* **Passage**
Del Toro: Skeptical. Very skeptical and scared. Mexico is not unique with the most challenging rules for international investment in the global energy industry, and large operators are used to working with even more difficult environments. I don’t think that’s the issue. International oil companies have made it work elsewhere. The issue is the uncertainty about when the rules are going to change again. How do you calibrate and prepare for this risk? And because Mexico keeps changing its mind, that creates the worst nightmare for any investor.
When I was with BP, and this applies to any major or small company, the kind of investment required to go and operate onshore or in offshore fields is in the millions and millions of dollars and the returns are seen in the long term. So when you’re running your economic models, you consider all the risks at hand.
If it’s determined that the return on investment is there and you get the approval from your shareholders, you go for it. But what happens with risk that you did not identify because you didn’t know it was going to get introduced? And what do you do if that happens halfway into your investment program, or even in the first years following the initial investment?

* **What to do**
**A.** List every question the speaker asks in the passage on investing in Mexico's energy sector.
**B.** Answer these about the passage on investing in Mexico's energy sector:
(i) Which company was Del Toro with?
(ii) What two conditions does the passage give for going ahead with an investment?
(iii) What does Del Toro say creates "the worst nightmare for any investor"?

(Dataset items)

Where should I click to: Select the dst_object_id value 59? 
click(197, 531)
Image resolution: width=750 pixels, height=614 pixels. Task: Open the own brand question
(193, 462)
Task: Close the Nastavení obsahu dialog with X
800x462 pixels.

--

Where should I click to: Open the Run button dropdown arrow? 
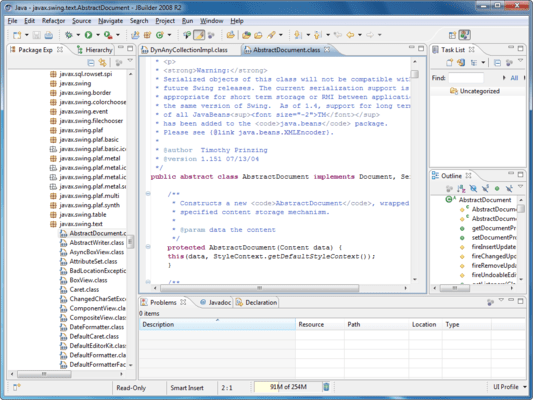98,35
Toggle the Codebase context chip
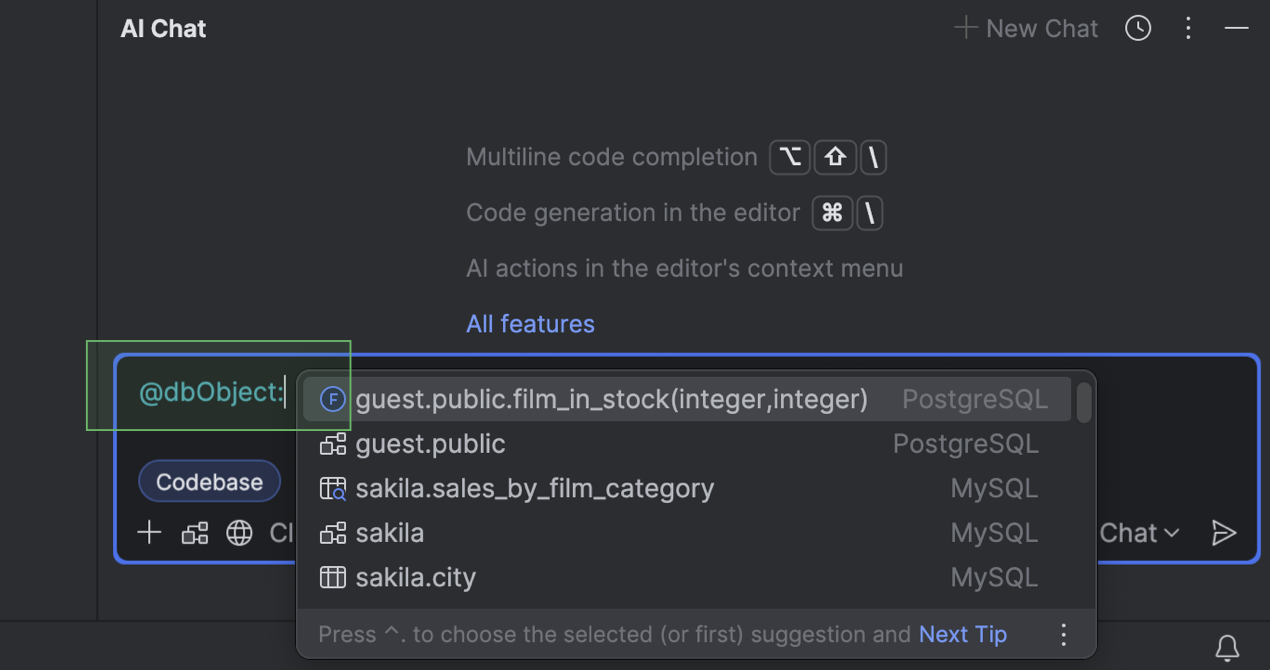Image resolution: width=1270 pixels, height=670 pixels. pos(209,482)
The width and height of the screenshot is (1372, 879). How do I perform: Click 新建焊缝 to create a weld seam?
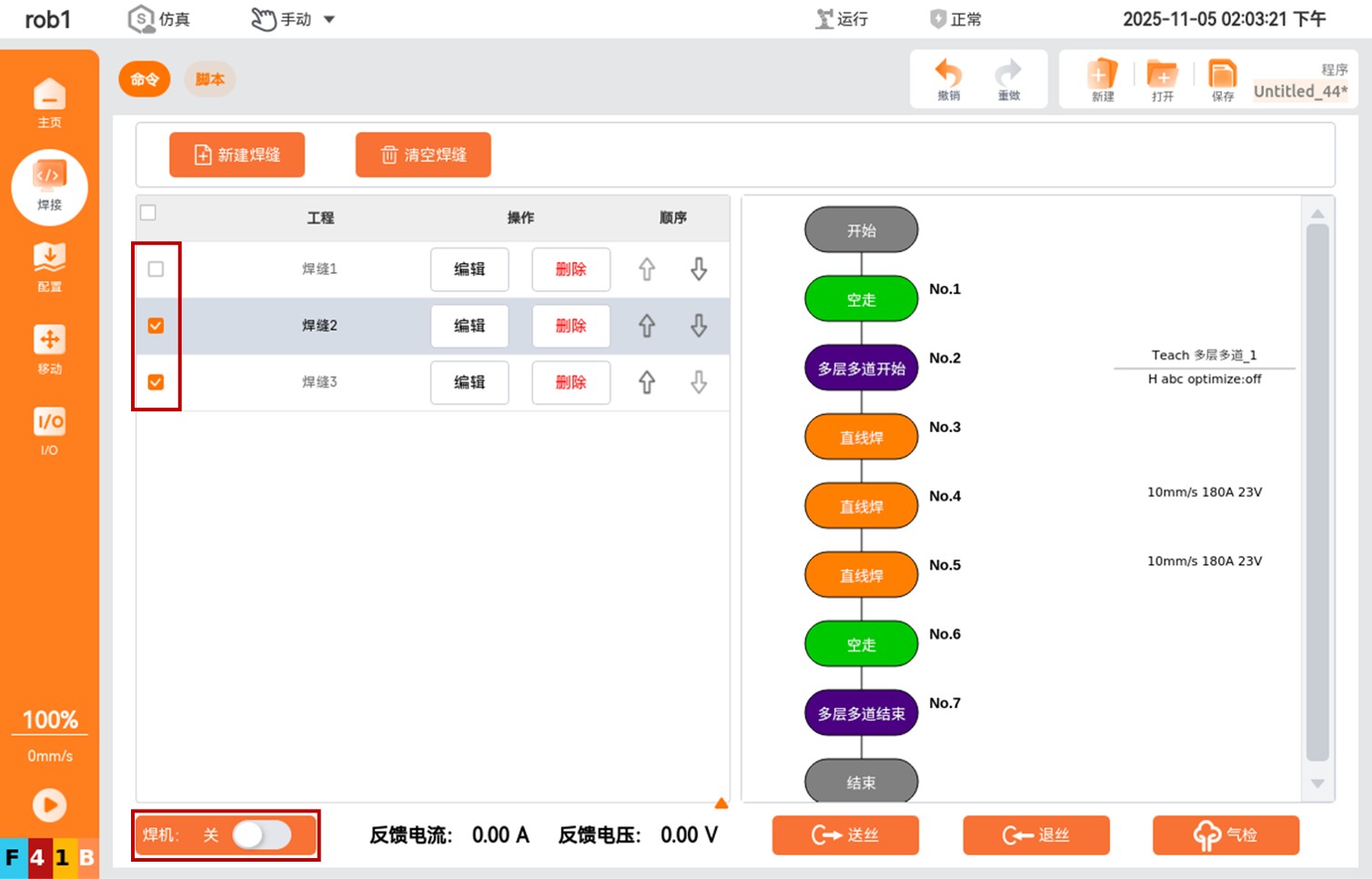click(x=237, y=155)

* **Task answers**
**A.**
How do you calibrate and prepare for this risk?
But what happens with risk that you did not identify because you didn't know it was going to get introduced?
And what do you do if that happens halfway into your investment program, or even in the first years following the initial investment?

**B.**
(i) BP.
(ii) The return on investment is there, and the shareholders give approval.
(iii) Mexico keeps changing its mind.